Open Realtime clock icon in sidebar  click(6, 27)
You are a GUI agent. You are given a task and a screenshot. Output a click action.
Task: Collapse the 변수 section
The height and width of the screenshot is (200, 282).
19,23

====

__WHAT TO WORK ON__: Write out every line of all the items again, requests included, scaling each coordinate in the answers by 1.4 and rounding to whole numbers, with halves rounded up. Leave the numbers in the requests unchanged.

__EXERCISE RESPONSE__:
Open Realtime clock icon in sidebar  click(8, 38)
You are a GUI agent. You are given a task and a screenshot. Output a click action.
Task: Collapse the 변수 section
The height and width of the screenshot is (200, 282).
27,32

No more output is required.